Inside The New York Botanical Garden

On the Plate: Mario Batali’s Edible Garden

Posted in Around the Garden, Mario Batali's Edible Garden on July 14 2011, by Anthony Sasso

Mario Batali’s Edible Garden in the Ruth Rea Howell Family Garden features the celebrity chef’s favorite ingredients. In Batali’s Berry Patch; the Otto Pizza Garden; and the Babbo Beets, Beans, Garlic, and Greens Garden, kids and families can learn all about the benefits of vegetable gardening and using fresh produce in daily meals. We asked the chefs at Mario Batali’s restaurants to give us some insight into how they love using the ingredients being grown at the Garden. First up, Anthony Sasso Chef de Cuisine at Casa Mono tells us how he likes to use strawberries (as featured in Batali’s Berry Patch), and Chiogga beets (as featured in the Babbo Beets, Beans Garlic and Greens Garden) in a simple summer salad.
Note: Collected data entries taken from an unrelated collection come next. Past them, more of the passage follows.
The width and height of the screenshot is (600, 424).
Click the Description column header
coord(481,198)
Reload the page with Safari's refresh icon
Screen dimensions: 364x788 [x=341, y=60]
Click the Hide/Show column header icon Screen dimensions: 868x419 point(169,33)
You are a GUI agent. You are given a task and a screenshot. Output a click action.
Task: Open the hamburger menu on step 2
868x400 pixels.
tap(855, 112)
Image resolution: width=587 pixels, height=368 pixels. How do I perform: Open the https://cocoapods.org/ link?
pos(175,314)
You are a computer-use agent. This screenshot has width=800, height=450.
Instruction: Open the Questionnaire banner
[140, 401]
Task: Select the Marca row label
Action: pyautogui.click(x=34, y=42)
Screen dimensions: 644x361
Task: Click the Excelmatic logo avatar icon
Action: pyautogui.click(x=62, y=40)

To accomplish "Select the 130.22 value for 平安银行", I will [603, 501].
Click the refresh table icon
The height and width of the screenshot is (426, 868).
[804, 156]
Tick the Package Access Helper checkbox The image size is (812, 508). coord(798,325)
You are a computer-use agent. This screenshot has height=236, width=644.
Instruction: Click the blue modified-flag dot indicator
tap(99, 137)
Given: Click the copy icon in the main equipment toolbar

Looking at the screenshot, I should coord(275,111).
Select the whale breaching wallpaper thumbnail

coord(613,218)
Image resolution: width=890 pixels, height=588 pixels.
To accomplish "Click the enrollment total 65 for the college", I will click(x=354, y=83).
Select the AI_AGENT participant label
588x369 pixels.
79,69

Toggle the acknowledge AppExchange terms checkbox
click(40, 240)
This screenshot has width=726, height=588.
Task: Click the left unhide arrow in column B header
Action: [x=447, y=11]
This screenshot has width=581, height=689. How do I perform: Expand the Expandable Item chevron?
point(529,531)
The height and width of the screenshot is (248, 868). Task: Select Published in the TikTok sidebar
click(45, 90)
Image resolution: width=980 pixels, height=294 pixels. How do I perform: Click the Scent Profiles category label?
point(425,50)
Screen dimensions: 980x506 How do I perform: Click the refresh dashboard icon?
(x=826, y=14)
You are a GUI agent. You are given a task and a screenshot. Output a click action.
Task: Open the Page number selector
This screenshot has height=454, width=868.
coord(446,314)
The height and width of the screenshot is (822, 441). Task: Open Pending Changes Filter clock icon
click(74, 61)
The Babbo Beets, Beans, Garlic, and Greens Bed in Mario Batali's Edible Garden at The New York Botanical GardenIn New York, we get pretty excited about the first culinary signs of the season. Winter, spring, summer, and fall are pretty well defined in the Northeast. So as soon as a fruit or vegetable makes its debut at the local farmers market, chefs are instantly motivated to come up with new ideas and get their hands on what’s in season before anyone else. In the spring, after long cold months of winter squash and mushrooms and potatoes (brown, brown, and brown), that means we get to look forward to ramps, asparagus, snap peas, and anything else green!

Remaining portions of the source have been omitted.